▸ **TEXT**:

I chided myself for this. I called it grievin’ ‘n groovin’. Still, sometimes I couldn’t help it and bowed my head and wept. I believed I was the only person in the world who could cry while Wilson Pickett was belting out “Mustang Sally” on the stereo system. At the time, I thought there was something seriously wrong with me.
What made it more poignant was that no one could tell — everyone’s faces got red and wet during a spin workout. Months after my diagnosis, I still hadn’t told any of my gym friends that I had PD. Time hadn’t made that any easier. Telling people, I thought, would change everything. No matter how understanding people were, from that point on I would be the sick person and they would all be well. I was already feeling fragmented, thinking myself an odd man out. I wanted to delay the inevitable alienation for as long as I could.
A Hitch in Your Git-Along
About two years into my journey with Parkinson’s, I became aware that the disorder seemed to take extra care booby-trapping another facet of time: my rhythm, the measured way all of us move through the world. In my 50s, I started jumping rope and got pretty good at it. After the appearance of PD, I began having increasing difficulty getting the rope under me more than eight or nine times before the coordination disintegrated.
Also, my walking gait was developing what Don Meredith called “a hitch in your git-along.” Though there was no way to keep this hitch from becoming many hitches, the bike was a way to delay the inevitable, to give me more time.
Each time I climb onto the saddle and click my shoes into the pedals, the bike fits its template of steady beats over my rhythmless limbs. During an hour’s ride, it relieves my muscles of the exhausting task of firing all those tedious fine motor adjustments that maintain balance. As a result, a lot of the wobbles get ironed out. This is possibly the reason why stationary bicycling is being thoroughly researched by Parkinson’s specialists and widely prescribed for patients. Two days after a session, I’m still feeling the benefits.
Glue With a 45-Pound Wheel
PD, I found as the months rolled by, was also working on a mental aspect of rhythm. I was having trouble being on time for anything and couldn’t finish simple tasks. These days, I’m better at such things, but the root problem still exists: I’m losing the familiar rhythm of organizing my time, my self. I’m becoming more fragmented, losing a sense of wholeness.
The bike helps me glue myself back together. This is the one thing I believe I can continue to improve on, that I can still change. If the bike doesn’t exactly complete me, it shows me that wholeness is still possible. An hour on this machine passes the same way an hour passes for a normal person. It is not PD’s time. It is mine. It is time as I used to know it.

▸ **ENTRIES PROVIDED**:
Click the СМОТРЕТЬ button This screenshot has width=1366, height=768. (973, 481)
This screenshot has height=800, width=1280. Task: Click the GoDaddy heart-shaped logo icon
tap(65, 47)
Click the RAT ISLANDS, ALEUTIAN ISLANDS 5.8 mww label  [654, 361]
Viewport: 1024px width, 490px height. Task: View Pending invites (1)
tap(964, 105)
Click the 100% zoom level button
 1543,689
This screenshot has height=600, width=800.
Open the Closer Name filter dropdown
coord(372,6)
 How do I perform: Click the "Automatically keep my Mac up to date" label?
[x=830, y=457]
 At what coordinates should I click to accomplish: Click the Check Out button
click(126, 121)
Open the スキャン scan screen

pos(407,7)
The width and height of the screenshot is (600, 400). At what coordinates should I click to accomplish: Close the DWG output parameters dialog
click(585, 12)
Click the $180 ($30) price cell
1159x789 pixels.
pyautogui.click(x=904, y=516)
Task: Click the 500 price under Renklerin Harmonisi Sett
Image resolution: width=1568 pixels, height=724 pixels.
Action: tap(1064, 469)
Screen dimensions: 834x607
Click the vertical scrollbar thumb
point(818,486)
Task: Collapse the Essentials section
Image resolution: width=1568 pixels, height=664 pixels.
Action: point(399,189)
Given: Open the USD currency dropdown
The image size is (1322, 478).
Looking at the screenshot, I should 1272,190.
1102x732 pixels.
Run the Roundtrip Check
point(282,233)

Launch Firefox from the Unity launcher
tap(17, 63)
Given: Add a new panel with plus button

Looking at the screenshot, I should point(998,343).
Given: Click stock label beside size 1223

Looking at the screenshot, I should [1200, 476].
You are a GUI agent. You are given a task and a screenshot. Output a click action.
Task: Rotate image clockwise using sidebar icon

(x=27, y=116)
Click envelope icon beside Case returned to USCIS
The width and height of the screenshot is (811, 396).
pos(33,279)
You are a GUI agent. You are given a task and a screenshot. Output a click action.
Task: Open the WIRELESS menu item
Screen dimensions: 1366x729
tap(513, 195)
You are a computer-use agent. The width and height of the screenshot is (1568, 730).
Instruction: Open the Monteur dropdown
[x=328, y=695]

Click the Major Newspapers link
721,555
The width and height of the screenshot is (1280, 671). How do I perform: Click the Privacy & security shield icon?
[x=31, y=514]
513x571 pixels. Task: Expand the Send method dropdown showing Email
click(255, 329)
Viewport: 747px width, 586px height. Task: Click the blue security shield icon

▸ **AIM OF THE EXERCISE**: Reproduce the whole piece above about Parkinson's and the stationary bike, word for word.

▸ **EXERCISE OUTPUT**:
I chided myself for this. I called it grievin’ ‘n groovin’. Still, sometimes I couldn’t help it and bowed my head and wept. I believed I was the only person in the world who could cry while Wilson Pickett was belting out “Mustang Sally” on the stereo system. At the time, I thought there was something seriously wrong with me.
What made it more poignant was that no one could tell — everyone’s faces got red and wet during a spin workout. Months after my diagnosis, I still hadn’t told any of my gym friends that I had PD. Time hadn’t made that any easier. Telling people, I thought, would change everything. No matter how understanding people were, from that point on I would be the sick person and they would all be well. I was already feeling fragmented, thinking myself an odd man out. I wanted to delay the inevitable alienation for as long as I could.
A Hitch in Your Git-Along
About two years into my journey with Parkinson’s, I became aware that the disorder seemed to take extra care booby-trapping another facet of time: my rhythm, the measured way all of us move through the world. In my 50s, I started jumping rope and got pretty good at it. After the appearance of PD, I began having increasing difficulty getting the rope under me more than eight or nine times before the coordination disintegrated.
Also, my walking gait was developing what Don Meredith called “a hitch in your git-along.” Though there was no way to keep this hitch from becoming many hitches, the bike was a way to delay the inevitable, to give me more time.
Each time I climb onto the saddle and click my shoes into the pedals, the bike fits its template of steady beats over my rhythmless limbs. During an hour’s ride, it relieves my muscles of the exhausting task of firing all those tedious fine motor adjustments that maintain balance. As a result, a lot of the wobbles get ironed out. This is possibly the reason why stationary bicycling is being thoroughly researched by Parkinson’s specialists and widely prescribed for patients. Two days after a session, I’m still feeling the benefits.
Glue With a 45-Pound Wheel
PD, I found as the months rolled by, was also working on a mental aspect of rhythm. I was having trouble being on time for anything and couldn’t finish simple tasks. These days, I’m better at such things, but the root problem still exists: I’m losing the familiar rhythm of organizing my time, my self. I’m becoming more fragmented, losing a sense of wholeness.
The bike helps me glue myself back together. This is the one thing I believe I can continue to improve on, that I can still change. If the bike doesn’t exactly complete me, it shows me that wholeness is still possible. An hour on this machine passes the same way an hour passes for a normal person. It is not PD’s time. It is mine. It is time as I used to know it.